The frame is the structural shape of the clinical relationship — appointment frequency and length, contact between visits, after-hours arrangements, expectations of both parties. Without a clear frame, the work becomes chaotic. With a clear frame, the patient knows what to expect and the work becomes safely usable.
Establish the frame deliberately at the first visit. "Appointments are 30 minutes, every 4 weeks unless we change that. Between visits, message me through the portal for non-urgent things. For emergencies, here's what to do: crisis line, ED, or my pager for urgent clinical concerns." Articulate the structure; don't assume the patient knows it.
Predictability is a clinical intervention in itself. Patients with chaotic life circumstances often respond to the consistency of the therapeutic frame. Patients with attachment difficulties may test the frame initially and then settle into it. Patients with personality disorders particularly benefit from clear, consistent structure. The frame holds in a way the patient's life often doesn't.
Hold the frame warmly and firmly. The patient who calls between visits for non-urgent reassurance gets a kind but firm response: "I want to be available for emergencies, and the way I do that is by not having the line constantly busy. Let's save this for our visit next week." Warmth shows you care; firmness shows the structure matters.
Watch for frame erosion patterns. Running over time consistently. Between-visit calls becoming routine. Special exceptions accumulating. After-hours friend-style contact. These small drifts often signal countertransference or evolving treatment dynamics that need attention. Address erosion early, before it becomes substantial deviation.
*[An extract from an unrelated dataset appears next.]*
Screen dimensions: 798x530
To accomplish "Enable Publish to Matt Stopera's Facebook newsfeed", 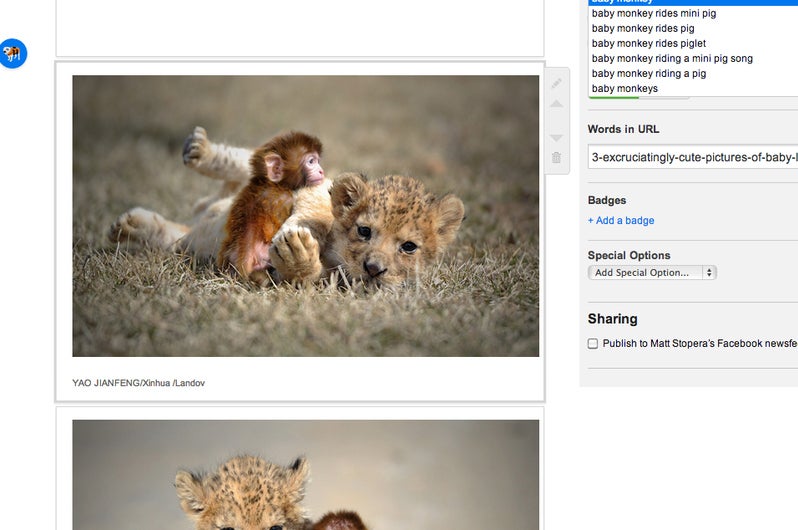I will tap(593, 344).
Reset rather than ignore. When the frame has eroded, name it: "I've noticed we've been running over time a lot. That doesn't serve you, and I want to reset to our actual time. Let's see if we can make the 30 minutes work." The reset can feel awkward; it's usually clinically right.
The frame is for the patient as much as for the clinician. Predictability, reliability, and clear expectations create the safety that lets therapeutic work happen.